Jessica moved her head from side to side as though wounded.
Ghanima said: "Leto says he must find this Preacher and make sure."
"Yes... Of course. I should never have left here. It was cowardly of me."
"Why do you blame yourself? You had reached a limit. I know that. Leto knows it. Even Alia may know it."
Jessica put a hand to her own throat, rubbed it briefly. Then: "Yes, the problem of Alia."
"She works a strange attraction on Leto," Ghanima said. "That's why I helped you meet alone with me. He agrees that she is beyond hope, but still he finds ways to be with her and... study her. And... it's very disturbing. When I try to talk against this, he falls asleep. He -"
"Is she drugging him?"
"No-o-o." Ghanima shook her head. "But he has this odd empathy for her. And... in his sleep, he often mutters Jacurutu."
"That again!" And Jessica found herself recounting Gurney's report about the conspirators exposed at the landing field.
"I sometimes fear Alia wants Leto to seek out Jacurutu," Ghanima said. "And I always thought it only a legend. You know it, of course."
Jessica shuddered. "Terrible story. Terrible."
"What must we do?" Ghanima asked. "I fear to search all of my memories, all of my lives..."
"Ghani! I warn you against that. You mustn't risk -"
"It may happen even if I don't risk it. How do we know what really happened to Alia?"
"No! You could be spared that... that possession." She ground the word out. "Well... Jacurutu, is it? I've sent Gurney to find the place – if it exists."
"But how can he... Oh! Of course: the smugglers."
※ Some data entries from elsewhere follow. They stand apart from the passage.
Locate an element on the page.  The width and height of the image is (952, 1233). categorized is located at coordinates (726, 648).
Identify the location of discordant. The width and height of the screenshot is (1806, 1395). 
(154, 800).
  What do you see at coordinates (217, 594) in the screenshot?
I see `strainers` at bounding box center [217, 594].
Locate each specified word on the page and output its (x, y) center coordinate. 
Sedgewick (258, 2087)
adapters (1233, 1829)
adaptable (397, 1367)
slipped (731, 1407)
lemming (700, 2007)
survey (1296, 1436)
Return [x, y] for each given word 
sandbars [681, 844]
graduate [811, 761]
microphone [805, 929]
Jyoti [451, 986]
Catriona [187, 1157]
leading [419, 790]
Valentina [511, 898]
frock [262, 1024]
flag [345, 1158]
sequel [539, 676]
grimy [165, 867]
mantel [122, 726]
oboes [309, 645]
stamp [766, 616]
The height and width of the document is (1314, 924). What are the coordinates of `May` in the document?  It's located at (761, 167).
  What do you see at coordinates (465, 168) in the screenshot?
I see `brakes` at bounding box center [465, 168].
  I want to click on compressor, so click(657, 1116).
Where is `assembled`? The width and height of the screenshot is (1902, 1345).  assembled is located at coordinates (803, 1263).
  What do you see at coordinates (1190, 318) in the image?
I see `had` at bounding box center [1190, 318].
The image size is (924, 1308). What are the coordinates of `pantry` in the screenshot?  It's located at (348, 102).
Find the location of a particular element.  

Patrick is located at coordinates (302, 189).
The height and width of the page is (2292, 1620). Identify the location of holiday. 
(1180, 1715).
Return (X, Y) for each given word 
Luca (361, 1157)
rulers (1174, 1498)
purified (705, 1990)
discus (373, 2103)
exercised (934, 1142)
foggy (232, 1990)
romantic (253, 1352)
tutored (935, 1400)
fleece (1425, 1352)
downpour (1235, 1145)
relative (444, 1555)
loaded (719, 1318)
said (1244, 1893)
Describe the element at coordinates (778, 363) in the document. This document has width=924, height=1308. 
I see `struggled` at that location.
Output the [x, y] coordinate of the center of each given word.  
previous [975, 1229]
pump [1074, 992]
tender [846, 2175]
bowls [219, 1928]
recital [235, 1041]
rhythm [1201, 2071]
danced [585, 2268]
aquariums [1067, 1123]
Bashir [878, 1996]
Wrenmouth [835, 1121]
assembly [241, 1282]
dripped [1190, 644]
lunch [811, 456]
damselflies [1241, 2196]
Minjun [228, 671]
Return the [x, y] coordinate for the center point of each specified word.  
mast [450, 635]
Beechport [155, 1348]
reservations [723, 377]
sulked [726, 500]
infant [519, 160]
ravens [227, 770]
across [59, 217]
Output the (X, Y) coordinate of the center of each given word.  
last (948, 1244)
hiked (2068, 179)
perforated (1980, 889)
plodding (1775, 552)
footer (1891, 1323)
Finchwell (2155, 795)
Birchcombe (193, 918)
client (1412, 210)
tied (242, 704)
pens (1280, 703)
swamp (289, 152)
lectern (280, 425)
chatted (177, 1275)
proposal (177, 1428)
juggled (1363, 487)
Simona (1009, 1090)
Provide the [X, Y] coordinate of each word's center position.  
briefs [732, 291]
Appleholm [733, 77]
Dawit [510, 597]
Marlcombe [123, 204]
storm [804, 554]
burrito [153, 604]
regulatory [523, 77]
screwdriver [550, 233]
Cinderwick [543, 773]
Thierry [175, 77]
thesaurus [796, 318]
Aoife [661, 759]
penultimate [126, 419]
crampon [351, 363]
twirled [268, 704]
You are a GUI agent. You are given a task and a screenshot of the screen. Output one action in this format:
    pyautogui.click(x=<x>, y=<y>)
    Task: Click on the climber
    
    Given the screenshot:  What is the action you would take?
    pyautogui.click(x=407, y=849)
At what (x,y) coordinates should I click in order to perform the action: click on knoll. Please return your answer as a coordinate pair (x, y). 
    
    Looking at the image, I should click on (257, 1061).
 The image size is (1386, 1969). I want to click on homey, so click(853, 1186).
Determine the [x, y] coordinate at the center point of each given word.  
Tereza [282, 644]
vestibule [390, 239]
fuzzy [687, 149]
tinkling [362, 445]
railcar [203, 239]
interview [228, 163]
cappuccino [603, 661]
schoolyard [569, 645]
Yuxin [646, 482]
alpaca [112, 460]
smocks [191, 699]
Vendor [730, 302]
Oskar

Jessica found herself silenced by this further example of how Ghanima's mind worked in concert with what must be an inner awareness of others. Of me! How truly strange it was, Jessica thought, that this young flesh could carry all of Paul's memories, at least until the moment of Paul's spermal separation from his own past. It was an invasion of privacy against which something primal in Jessica rebelled. Momentarily she felt herself sinking into the absolute and unswerving Bene Gesserit judgment: Abomination! But there was a sweetness about this child, a willingness to sacrifice for her brother, which could not be denied.
We are one life reaching out into a dark future, Jessica thought. We are one blood. And she girded herself to accept the events which she and Gurney Halleck had set in motion. Leto must be separated from his sister, must be trained as the Sisterhood insisted.